HER2 protein expression spans about 3 orders of magnitude15,16. Previous studies have estimated a functional range for conventional chromogenic stain-based assays between 1 and 1.5 orders of magnitude17. The functional range for fluorescence-based assays is extends to 2+ orders of magnitude (Supplementary Fig. 2) and LC-MS/MS assays to 3.5 log (Supplementary Fig. 1). Although the current assay combination of IHC and ISH can separate amplified from unamplified cases (with sensitivity as high as 95%)1, it is insufficient to identify low levels of HER2 expression. This is because the assay is designed to distinguish gene amplified levels of HER2 from gene unamplified levels. To span the full dynamic range of breast cancer HER2 expression more than one assay is needed. Here we have developed an assay that is complementary to the conventional assay with sensitivity and linearity in the range of HER2 that is largely below the conventional assay usage threshold. We anticipate that this assay can be incorporated in the clinical setting for these low- HER2 unamplified cases allowing more accurate patient stratification for potential benefit from ADC therapy.

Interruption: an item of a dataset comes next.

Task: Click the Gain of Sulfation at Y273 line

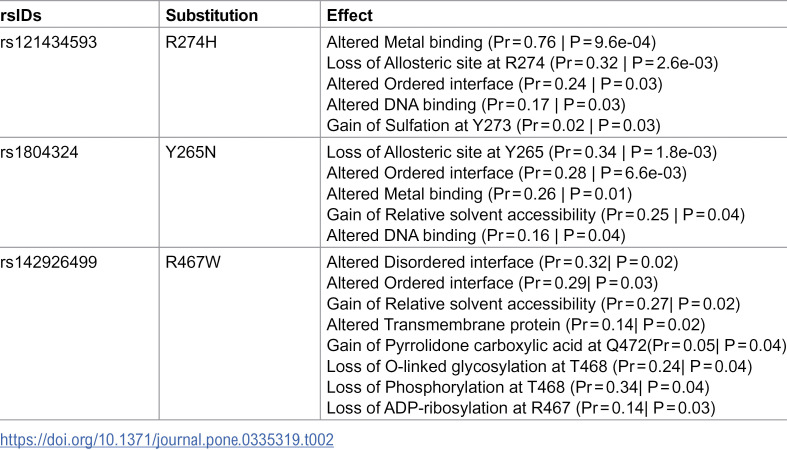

This effort has a number of limitations. The most significant is that this work is done with heavy reliance on TMAs that neither replicate the clinical specimens nor suffer the heterogeneity of clinical specimens. However, to some extent, the challenge of heterogeneity is addressed by averaging expression over area rather than per cell. That is, our units are amols/mm2, so heterogeneity can be averaged. We are in the process of determination of the area required for assessment of clinical specimens (core biopsies), but that work is beyond the scope of this initial assay description. A second limitation is the dynamic range. While immunofluorescence-based assays have more linear dynamic range than chromogens, they still use enzyme amplification, and the assay is still limited by other factors common to IHC including sample processing and fixation and stability of protein antigens30,31,32. Finally, a major limitation of the work is that we have been unable to test any tissue from patients treated with HER2 targeting ADCs. While data from the early trials suggest the ADCs are effective in patient whose tumors express HER2 in a low range13,33, the threshold for drug efficacy has not yet been determined. To demonstrate the clinical utility of the assay, it will be necessary to retrospectively quantitatively analyze samples with measured clinical responses to an HER2-targeted ADC therapy, followed by prospective clinical trials.

In summary, we believe this new HER2-V2 assay should allow for objective and quantitative low HER2 assessment and that this tool could improve patient care by optimal selection of patients that will benefit from HER2 targeting of ADC drugs.